A third thing is: coming back to Hatchuel – the generative and the creating. The creating of the new. And I think for cultural, psychological, cognitive, motivational – all sorts of complex reasons – some people are really good at generating ideas and some people are not. So I think those designers generally are good at having lots of ideas. And some of those managers sitting in DWP are not. They might have one idea, and then they really stick to it. Typically the studies of designers show they have a gazillion ideas, and they just keep having more and more. And there’s for them a sort of pleasure in having lots of ideas. And other people are not like that. So there is definitely something about generative creativity, which is celebrated and practiced in design culture. And rewarded.

And the fourth thing is an exploratory inquiry approach, which includes prototyping.
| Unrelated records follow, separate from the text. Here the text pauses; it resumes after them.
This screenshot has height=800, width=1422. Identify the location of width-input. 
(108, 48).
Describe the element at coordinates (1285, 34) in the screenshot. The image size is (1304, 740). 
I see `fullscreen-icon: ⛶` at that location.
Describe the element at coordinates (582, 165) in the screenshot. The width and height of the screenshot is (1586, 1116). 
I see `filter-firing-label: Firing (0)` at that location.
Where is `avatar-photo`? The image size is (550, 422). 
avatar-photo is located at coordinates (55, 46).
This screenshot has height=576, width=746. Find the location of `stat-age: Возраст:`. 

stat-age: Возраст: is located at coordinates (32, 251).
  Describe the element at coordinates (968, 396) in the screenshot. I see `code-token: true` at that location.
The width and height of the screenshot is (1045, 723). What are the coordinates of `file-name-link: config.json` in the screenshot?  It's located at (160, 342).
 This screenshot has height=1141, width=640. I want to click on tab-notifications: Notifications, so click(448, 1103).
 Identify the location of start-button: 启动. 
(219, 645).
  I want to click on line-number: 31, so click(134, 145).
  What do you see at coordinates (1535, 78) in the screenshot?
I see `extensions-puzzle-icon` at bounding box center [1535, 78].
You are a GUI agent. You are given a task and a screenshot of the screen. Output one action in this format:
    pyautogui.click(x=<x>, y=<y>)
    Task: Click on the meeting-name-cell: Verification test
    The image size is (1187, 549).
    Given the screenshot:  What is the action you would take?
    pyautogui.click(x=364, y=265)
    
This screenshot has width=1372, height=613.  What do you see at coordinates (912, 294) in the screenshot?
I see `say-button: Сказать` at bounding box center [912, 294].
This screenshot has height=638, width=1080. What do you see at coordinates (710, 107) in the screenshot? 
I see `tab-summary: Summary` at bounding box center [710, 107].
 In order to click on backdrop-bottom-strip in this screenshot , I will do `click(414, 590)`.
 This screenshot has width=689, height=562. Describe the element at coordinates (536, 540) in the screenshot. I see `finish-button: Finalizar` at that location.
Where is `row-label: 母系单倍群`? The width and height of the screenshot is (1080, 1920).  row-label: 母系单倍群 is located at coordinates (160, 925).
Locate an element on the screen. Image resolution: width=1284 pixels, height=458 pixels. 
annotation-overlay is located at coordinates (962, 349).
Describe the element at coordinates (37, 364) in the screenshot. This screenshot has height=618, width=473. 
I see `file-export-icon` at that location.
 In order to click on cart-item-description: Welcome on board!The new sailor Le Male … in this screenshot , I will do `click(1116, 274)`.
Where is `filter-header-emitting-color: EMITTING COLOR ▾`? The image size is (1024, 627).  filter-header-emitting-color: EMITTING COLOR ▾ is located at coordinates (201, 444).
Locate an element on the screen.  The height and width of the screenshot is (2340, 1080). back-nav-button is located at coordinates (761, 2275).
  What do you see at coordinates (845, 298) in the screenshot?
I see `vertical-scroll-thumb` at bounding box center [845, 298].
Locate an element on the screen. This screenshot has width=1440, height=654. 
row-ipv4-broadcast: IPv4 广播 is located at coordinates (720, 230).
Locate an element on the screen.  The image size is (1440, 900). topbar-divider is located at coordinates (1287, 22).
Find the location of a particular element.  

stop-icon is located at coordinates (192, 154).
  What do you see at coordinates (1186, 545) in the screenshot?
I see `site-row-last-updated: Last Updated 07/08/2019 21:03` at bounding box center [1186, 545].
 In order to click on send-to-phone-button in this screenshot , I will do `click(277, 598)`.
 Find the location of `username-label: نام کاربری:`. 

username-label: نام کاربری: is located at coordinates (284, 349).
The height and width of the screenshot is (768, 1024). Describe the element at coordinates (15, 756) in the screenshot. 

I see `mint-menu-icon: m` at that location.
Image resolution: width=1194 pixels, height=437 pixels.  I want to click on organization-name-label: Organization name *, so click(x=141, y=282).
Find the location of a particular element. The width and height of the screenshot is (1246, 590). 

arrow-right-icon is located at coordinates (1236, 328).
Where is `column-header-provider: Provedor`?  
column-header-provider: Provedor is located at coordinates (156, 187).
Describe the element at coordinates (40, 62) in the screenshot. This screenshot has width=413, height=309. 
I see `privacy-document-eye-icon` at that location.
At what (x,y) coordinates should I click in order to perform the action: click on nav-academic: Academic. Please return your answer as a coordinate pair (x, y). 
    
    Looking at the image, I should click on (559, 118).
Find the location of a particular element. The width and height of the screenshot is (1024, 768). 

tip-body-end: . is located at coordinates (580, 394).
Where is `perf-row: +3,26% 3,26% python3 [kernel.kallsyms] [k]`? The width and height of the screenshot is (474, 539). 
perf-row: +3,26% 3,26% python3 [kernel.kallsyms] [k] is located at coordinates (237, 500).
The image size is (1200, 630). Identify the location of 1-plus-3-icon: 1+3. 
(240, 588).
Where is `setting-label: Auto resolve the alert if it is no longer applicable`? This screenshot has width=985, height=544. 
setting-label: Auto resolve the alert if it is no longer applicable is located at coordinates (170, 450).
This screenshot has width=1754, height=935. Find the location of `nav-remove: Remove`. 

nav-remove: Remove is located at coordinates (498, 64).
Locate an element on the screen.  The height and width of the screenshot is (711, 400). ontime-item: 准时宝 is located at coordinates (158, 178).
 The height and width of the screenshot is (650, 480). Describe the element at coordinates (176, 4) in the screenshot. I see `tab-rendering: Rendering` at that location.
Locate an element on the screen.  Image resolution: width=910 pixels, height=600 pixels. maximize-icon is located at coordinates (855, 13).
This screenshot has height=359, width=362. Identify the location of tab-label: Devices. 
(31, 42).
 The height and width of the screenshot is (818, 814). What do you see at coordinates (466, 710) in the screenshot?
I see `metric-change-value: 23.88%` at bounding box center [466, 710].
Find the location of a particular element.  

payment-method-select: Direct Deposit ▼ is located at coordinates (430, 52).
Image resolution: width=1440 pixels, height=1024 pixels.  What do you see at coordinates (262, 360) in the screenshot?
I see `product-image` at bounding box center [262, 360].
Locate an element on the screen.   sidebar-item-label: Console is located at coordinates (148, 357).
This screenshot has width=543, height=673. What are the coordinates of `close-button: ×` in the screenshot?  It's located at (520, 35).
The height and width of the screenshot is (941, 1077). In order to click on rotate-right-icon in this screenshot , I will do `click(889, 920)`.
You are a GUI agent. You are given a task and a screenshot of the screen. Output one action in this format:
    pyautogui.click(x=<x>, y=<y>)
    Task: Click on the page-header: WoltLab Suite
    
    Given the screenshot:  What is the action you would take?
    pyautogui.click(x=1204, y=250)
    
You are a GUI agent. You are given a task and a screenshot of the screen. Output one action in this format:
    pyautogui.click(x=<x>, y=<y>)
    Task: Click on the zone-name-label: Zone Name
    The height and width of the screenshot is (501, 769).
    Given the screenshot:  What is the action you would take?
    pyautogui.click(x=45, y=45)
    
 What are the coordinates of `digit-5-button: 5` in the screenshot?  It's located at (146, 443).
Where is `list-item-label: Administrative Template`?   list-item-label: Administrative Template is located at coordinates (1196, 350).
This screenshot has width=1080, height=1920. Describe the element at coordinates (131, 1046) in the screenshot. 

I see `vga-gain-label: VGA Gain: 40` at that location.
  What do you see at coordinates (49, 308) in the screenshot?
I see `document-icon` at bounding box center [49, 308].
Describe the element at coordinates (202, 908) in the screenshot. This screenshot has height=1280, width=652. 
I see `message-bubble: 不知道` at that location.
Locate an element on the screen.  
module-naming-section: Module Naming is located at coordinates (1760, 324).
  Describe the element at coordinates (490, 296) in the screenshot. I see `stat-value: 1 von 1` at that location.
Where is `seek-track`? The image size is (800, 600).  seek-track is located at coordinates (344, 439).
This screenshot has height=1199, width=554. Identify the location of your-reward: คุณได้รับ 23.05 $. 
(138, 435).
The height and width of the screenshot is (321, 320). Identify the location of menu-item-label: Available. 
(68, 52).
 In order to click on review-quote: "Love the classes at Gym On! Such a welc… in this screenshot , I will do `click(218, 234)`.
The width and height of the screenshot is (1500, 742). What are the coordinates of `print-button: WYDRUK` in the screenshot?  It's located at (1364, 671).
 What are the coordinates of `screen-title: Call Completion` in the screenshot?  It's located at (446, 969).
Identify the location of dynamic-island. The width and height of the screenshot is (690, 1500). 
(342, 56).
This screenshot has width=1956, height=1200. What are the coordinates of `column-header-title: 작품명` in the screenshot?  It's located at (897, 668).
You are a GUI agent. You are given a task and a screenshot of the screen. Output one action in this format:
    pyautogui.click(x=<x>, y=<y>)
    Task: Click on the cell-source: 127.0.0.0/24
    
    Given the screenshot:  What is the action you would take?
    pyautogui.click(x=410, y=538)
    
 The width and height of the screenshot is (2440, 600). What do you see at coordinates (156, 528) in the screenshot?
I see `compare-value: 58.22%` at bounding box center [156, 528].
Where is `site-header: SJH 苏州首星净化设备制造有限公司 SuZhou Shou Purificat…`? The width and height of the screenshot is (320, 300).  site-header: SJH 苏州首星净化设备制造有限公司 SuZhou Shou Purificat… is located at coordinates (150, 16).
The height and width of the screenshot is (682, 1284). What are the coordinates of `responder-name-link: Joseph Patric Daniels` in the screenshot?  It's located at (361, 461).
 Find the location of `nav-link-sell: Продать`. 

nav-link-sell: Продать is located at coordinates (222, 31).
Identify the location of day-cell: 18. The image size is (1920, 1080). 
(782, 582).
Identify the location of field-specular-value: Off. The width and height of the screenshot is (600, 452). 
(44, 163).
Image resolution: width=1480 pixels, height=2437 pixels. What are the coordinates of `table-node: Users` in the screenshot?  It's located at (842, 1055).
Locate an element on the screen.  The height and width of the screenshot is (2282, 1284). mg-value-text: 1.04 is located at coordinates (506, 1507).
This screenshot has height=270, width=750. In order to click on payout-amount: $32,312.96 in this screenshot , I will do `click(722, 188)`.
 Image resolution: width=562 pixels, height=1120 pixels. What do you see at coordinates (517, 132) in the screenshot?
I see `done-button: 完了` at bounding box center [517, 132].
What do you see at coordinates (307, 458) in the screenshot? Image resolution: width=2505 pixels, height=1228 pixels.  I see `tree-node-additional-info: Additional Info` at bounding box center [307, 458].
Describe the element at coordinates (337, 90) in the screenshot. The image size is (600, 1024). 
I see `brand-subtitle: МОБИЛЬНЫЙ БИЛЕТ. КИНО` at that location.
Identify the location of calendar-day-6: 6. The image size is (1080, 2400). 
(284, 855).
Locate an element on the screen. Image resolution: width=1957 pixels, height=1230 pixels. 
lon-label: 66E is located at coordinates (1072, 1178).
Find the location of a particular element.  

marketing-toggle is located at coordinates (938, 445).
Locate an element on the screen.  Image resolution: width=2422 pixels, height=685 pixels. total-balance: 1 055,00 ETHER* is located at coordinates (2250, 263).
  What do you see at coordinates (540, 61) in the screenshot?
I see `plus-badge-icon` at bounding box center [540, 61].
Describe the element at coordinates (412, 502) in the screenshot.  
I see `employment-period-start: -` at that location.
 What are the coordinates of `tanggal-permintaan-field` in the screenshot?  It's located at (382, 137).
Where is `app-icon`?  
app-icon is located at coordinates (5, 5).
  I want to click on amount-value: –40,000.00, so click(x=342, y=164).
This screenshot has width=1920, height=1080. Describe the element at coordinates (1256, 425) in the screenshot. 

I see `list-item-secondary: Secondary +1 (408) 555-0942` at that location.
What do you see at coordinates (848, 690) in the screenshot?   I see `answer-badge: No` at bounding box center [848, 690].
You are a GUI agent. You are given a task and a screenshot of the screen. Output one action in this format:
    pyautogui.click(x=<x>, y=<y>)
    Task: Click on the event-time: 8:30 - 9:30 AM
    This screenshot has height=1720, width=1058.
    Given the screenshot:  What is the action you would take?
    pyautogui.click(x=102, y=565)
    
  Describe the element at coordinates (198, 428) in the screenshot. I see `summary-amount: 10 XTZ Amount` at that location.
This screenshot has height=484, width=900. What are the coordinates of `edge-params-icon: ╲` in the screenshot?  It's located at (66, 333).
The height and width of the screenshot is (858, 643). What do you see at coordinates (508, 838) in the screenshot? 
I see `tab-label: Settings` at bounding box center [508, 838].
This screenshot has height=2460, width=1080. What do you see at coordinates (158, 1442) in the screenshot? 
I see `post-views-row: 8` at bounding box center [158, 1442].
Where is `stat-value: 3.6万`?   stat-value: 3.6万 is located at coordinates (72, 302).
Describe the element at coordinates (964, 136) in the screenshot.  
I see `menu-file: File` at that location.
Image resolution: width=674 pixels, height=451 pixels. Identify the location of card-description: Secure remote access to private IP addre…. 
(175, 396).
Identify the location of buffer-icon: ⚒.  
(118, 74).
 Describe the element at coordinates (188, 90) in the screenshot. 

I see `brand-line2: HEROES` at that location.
It’s not that you have the right answer… You may get solution fixation, but you may also just keep throwing away your ideas from one day to the next. So it’s not just the generation – it’s the co-evolution of the problem and the solution (Nigel Cross in design theory writes about this). So it’s not a linear model, where you understand the problem, and you work towards a solution, which is the model in books. It’s more like a real life model – you have an understanding of the problem, you suggest a solution, and the insight that gives you makes you keep going back to re-evaluate the problem and find better solutions – you keep evolving the problem and solutions. This often gets translated as ‘iterative’. The fact that is it iterative is not the important thing, it’s the fact that you keep refining your understanding of what the issue is that you’re working with. Most organisations are not geared up to do that. They want to define a problem, sort out a solution, put some resources to it, and then make it go away. Again, it’s not only designers – entrepreneurs do this as well – but research shows it is certainly true of designers.

One other thing that is part of that exploratory approach is the assumption by designers that they don’t know best – they usefully don’t know. Their lack of expertise is generative for a project. The whole design approach is actually about continuous learning for the organisation. Now of course there are management things that are about continuous process improvement – which aren’t a million miles away. But they’re less fun/ messy – much more outcome-y – there is something culturally distinct about them, although there are overlaps.

If you look at design thinking and the people who write about it, you can see echoes of these things. This is just my formulation of some of the key distinguishing things. And so it comes back to the question of who has authority to do it. Other people may well recognise in their work, that they already do these things – so then it’s really hard for designers to claim that as their professional territory. Because if other people are already practicing these things – what is it that designers are contributing?
The only thing I can suggest is what I have observed from people who are not designers coming on my MBA course. And they choose it not really knowing what it is, and by the end of it they are better able to see the service world they’re in.

Through all of that stuff I’ve just given you the condensed version of, the students think about their world of work differently – they see themselves as being in a learning process, they pay more attention to the artefacts at human scale – they see that the touchpoints and the artefacts matter more than they thought. They are aware of what good design is, in a different way to before. That is achieved by a learning journey that is partly reading some theory, but also doing designing. And you could equally well do that with some senior civil servants. It has potential amazing effects. It’s not about a designer standing there telling them about a great web page.